Hot Chips 31 This week in Silicon Valley, USA, the two largest chip releases are eye-catching. They are Cerebras' largest deep learning chip, WSE, and Xilinx has released the world's largest FPGA. Nervana NNP-T/NNP-I, two AI chips released by Intel, is also receiving much attention. However, AMD did not receive much attention during Hot Chips, perhaps because they used the AI strategy of “wait and see” in the current hot AI.
How do Intel, AMD, and NVIDIA estimate the AI market?
NVIDIA expects its data center and artificial intelligence potential market (TAM) to reach $50 billion by 2023. This includes HPC (High Performance Computing), DLT (Deep Learning Training) and DLI (Deep Learning Reasoning).
Intel estimates that its potential market for DLT and DLI will reach $46 billion by 2020.

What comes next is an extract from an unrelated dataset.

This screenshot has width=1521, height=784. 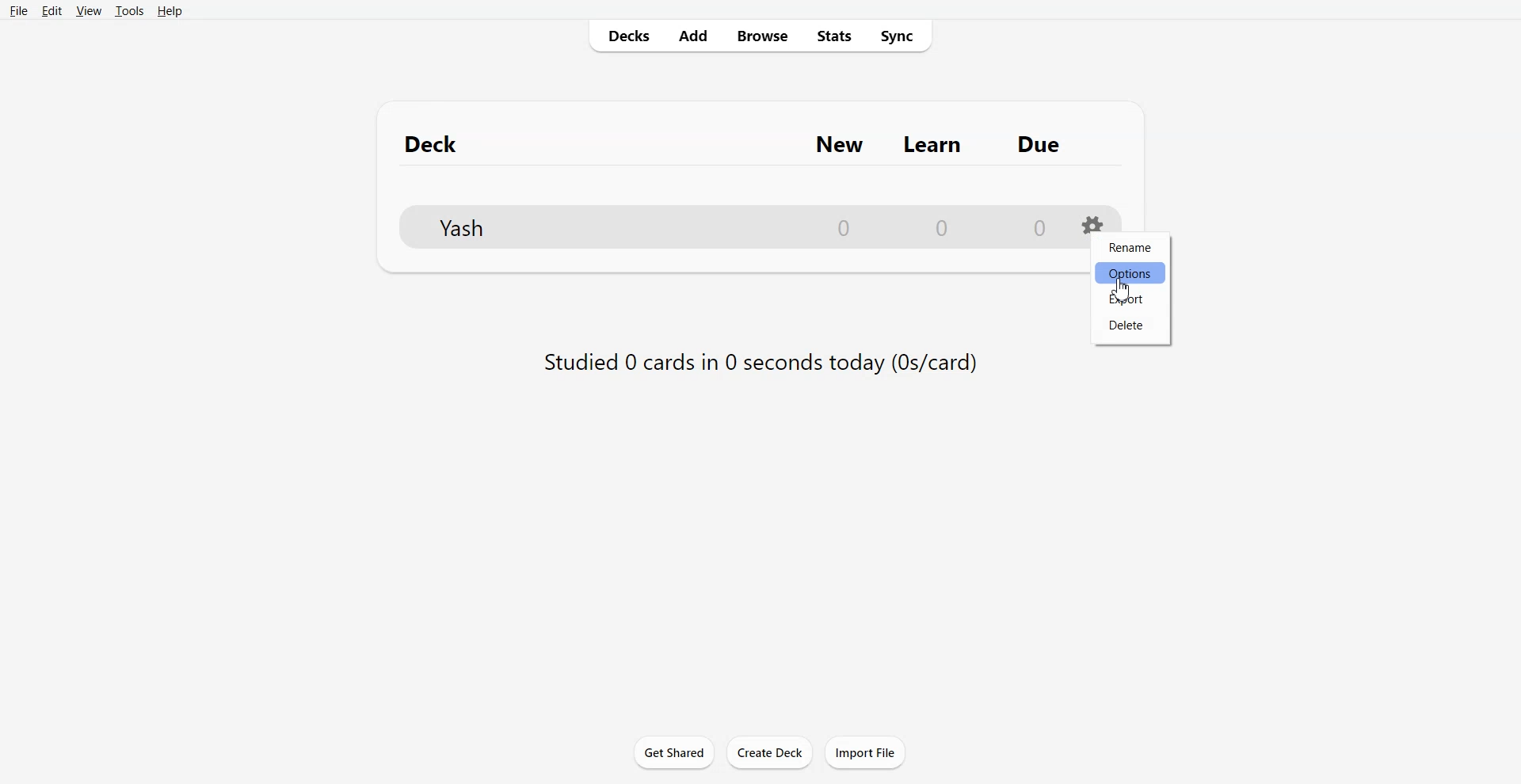 What do you see at coordinates (1093, 220) in the screenshot?
I see `Settings` at bounding box center [1093, 220].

AMD has not released any forecasts for potential markets for deep learning as it is more focused on gaining market share from Intel and NVIDIA. Therefore, I have not seen AMD have chips that focus on artificial intelligence.
However, AMD CEO Lisa Su said that we are working hard to become a more important player in the field of artificial intelligence.
Lisa Su: Limitations of CPU
Any discussion of computational performance begins with Moore's Law, but Moore's Law is slowing. Moore's Law states that as chip size shrinks and transistor density increases, computing performance will double every two years.
In an AnandTech Hot Chips 31 report, Lisa Su explained in a keynote speech that AMD improved CPU performance in a variety of ways, including process routing, chip area, TDP (thermal design power), power management, microarchitecture And the compiler.
Advanced technology processes contribute the most, which increases CPU performance by 40%. Increasing the chip size can also lead to an increase in double-digit performance, but this is not cost effective.
AMD increased the EPYC Rome server CPU IPC (instructions per cycle) by 23% and 15% in single-threaded and multi-threaded workloads, respectively, through the microarchitecture. Above the industry average of 5%-8%. All of the above methods double the performance in two and a half years.
Lisa Su: Accelerated calculations required for artificial intelligence
Lisa Su said that on the one hand, Moore's Law is slowing down. On the other hand, the performance of the world's fastest supercomputer doubles every 1.2 years. This means that the solution of the past decade will be ineffective.
The industry's current needs are to optimize the various parts of the system, making it an ideal choice for artificial intelligence workloads. She explained that ASICs and FPGAs have the highest performance per watt and the lowest CPU. A general-purpose GPU is between the CPU and the FPGA in terms of performance per watt.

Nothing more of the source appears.